Top of Task data

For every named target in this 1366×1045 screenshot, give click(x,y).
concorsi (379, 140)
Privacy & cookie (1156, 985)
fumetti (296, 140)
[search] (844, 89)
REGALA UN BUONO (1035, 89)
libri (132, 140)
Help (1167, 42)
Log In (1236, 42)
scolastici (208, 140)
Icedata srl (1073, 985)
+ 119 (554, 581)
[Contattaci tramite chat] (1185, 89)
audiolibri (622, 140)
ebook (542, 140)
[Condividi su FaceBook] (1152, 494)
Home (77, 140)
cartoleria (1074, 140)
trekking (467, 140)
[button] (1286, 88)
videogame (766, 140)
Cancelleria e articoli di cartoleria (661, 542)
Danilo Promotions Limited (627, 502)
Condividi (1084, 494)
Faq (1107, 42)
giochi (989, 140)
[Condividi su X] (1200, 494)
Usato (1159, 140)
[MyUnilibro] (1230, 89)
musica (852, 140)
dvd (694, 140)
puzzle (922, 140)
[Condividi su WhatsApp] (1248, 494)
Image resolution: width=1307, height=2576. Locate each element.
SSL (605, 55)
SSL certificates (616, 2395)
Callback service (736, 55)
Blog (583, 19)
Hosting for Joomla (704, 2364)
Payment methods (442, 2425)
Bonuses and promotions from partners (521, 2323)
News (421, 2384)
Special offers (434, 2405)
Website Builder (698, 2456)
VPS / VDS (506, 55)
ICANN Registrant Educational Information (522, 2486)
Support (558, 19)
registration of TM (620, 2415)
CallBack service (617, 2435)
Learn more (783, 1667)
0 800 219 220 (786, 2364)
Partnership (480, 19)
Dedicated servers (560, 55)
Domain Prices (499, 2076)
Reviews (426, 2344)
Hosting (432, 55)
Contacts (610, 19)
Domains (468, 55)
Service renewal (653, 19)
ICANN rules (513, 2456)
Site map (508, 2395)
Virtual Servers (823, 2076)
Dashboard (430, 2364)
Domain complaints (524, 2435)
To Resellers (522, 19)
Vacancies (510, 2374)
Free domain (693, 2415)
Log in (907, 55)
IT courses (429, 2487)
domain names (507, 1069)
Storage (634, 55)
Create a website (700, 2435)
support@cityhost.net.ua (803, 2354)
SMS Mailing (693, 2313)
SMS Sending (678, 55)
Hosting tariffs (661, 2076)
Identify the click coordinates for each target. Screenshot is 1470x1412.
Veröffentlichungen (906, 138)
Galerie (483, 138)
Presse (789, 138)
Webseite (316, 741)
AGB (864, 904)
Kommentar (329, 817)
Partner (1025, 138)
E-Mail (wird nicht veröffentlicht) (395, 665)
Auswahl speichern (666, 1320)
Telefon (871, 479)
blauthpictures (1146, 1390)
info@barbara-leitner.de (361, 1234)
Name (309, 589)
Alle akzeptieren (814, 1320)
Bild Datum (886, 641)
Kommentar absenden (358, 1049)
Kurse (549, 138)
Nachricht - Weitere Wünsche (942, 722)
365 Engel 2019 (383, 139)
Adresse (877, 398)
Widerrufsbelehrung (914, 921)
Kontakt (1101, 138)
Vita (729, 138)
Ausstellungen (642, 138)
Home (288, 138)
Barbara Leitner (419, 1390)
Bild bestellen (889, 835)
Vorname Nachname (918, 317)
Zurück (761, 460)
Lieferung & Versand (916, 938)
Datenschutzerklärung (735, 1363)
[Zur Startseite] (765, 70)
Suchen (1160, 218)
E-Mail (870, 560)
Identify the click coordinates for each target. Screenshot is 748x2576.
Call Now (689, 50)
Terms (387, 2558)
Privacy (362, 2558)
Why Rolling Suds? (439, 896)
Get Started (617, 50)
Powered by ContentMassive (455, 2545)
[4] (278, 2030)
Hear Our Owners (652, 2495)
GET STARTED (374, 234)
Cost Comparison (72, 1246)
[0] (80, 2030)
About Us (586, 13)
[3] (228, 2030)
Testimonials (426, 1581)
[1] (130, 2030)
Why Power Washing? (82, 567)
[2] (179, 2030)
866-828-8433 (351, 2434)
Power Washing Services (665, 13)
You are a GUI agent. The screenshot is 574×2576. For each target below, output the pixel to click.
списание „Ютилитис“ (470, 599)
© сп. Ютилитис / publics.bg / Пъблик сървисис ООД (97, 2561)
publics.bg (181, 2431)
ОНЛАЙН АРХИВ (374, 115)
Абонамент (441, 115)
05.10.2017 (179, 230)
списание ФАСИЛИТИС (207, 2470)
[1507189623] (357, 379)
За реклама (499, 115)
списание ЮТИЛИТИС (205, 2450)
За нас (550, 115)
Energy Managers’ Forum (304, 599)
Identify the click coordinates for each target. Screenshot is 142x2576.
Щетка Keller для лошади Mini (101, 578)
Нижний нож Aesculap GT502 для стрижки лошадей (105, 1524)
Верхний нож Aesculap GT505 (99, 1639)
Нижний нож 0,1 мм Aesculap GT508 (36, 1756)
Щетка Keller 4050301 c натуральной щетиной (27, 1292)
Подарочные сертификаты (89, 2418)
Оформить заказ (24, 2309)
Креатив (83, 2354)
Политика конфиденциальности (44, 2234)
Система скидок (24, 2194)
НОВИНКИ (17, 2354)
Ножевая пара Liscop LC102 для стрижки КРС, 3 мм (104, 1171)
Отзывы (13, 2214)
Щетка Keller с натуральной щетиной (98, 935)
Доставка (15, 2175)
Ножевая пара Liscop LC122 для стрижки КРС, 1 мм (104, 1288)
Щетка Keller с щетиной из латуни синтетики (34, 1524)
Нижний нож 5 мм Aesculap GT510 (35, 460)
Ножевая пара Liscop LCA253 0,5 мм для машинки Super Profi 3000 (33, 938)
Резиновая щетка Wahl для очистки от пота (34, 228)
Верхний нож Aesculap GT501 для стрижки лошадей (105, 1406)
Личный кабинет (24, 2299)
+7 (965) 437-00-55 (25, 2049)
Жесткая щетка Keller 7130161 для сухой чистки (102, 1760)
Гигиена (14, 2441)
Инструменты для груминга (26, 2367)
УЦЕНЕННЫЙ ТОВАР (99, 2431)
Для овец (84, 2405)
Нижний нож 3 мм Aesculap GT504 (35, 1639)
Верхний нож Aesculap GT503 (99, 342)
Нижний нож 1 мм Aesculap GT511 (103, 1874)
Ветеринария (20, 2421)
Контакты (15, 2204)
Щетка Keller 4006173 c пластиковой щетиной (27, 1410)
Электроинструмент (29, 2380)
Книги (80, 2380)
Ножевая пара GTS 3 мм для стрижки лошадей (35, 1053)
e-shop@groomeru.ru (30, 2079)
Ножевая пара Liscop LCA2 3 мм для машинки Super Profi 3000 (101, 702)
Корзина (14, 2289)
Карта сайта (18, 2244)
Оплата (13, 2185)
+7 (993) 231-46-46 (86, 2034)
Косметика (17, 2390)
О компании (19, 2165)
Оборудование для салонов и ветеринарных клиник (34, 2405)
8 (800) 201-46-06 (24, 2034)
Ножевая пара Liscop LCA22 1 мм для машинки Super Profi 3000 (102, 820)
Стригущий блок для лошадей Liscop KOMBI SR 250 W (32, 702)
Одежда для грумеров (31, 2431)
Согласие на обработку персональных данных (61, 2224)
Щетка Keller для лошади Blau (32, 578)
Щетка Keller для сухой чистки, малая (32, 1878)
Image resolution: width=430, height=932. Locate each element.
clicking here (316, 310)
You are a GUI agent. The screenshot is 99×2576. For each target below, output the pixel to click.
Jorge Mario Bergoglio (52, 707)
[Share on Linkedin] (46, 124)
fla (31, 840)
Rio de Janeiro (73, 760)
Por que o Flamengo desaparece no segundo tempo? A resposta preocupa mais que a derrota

Bottom of Task data

◆ Exercise goal: Of all the entries above, repeat only the lines from the line that has "Service renewal (653, 19)" to the line that has "[1507189623] (357, 379)", both lines included, exactly.

◆ Response area:
Service renewal (653, 19)
ICANN rules (513, 2456)
Site map (508, 2395)
Virtual Servers (823, 2076)
Dashboard (430, 2364)
Domain complaints (524, 2435)
To Resellers (522, 19)
Vacancies (510, 2374)
Free domain (693, 2415)
Log in (907, 55)
IT courses (429, 2487)
domain names (507, 1069)
Storage (634, 55)
Create a website (700, 2435)
support@cityhost.net.ua (803, 2354)
SMS Mailing (693, 2313)
SMS Sending (678, 55)
Hosting tariffs (661, 2076)
Identify the click coordinates for each target. Screenshot is 1470x1412.
Veröffentlichungen (906, 138)
Galerie (483, 138)
Presse (789, 138)
Webseite (316, 741)
AGB (864, 904)
Kommentar (329, 817)
Partner (1025, 138)
E-Mail (wird nicht veröffentlicht) (395, 665)
Auswahl speichern (666, 1320)
Telefon (871, 479)
blauthpictures (1146, 1390)
info@barbara-leitner.de (361, 1234)
Name (309, 589)
Alle akzeptieren (814, 1320)
Bild Datum (886, 641)
Kommentar absenden (358, 1049)
Kurse (549, 138)
Nachricht - Weitere Wünsche (942, 722)
365 Engel 2019 (383, 139)
Adresse (877, 398)
Widerrufsbelehrung (914, 921)
Kontakt (1101, 138)
Vita (729, 138)
Ausstellungen (642, 138)
Home (288, 138)
Barbara Leitner (419, 1390)
Bild bestellen (889, 835)
Vorname Nachname (918, 317)
Zurück (761, 460)
Lieferung & Versand (916, 938)
Datenschutzerklärung (735, 1363)
[Zur Startseite] (765, 70)
Suchen (1160, 218)
E-Mail (870, 560)
Identify the click coordinates for each target. Screenshot is 748x2576.
Call Now (689, 50)
Terms (387, 2558)
Privacy (362, 2558)
Why Rolling Suds? (439, 896)
Get Started (617, 50)
Powered by ContentMassive (455, 2545)
[4] (278, 2030)
Hear Our Owners (652, 2495)
GET STARTED (374, 234)
Cost Comparison (72, 1246)
[0] (80, 2030)
About Us (586, 13)
[3] (228, 2030)
Testimonials (426, 1581)
[1] (130, 2030)
Why Power Washing? (82, 567)
[2] (179, 2030)
866-828-8433 (351, 2434)
Power Washing Services (665, 13)
You are a GUI agent. The screenshot is 574×2576. For each target below, output the pixel to click.
списание „Ютилитис“ (470, 599)
© сп. Ютилитис / publics.bg / Пъблик сървисис ООД (97, 2561)
publics.bg (181, 2431)
ОНЛАЙН АРХИВ (374, 115)
Абонамент (441, 115)
05.10.2017 (179, 230)
списание ФАСИЛИТИС (207, 2470)
[1507189623] (357, 379)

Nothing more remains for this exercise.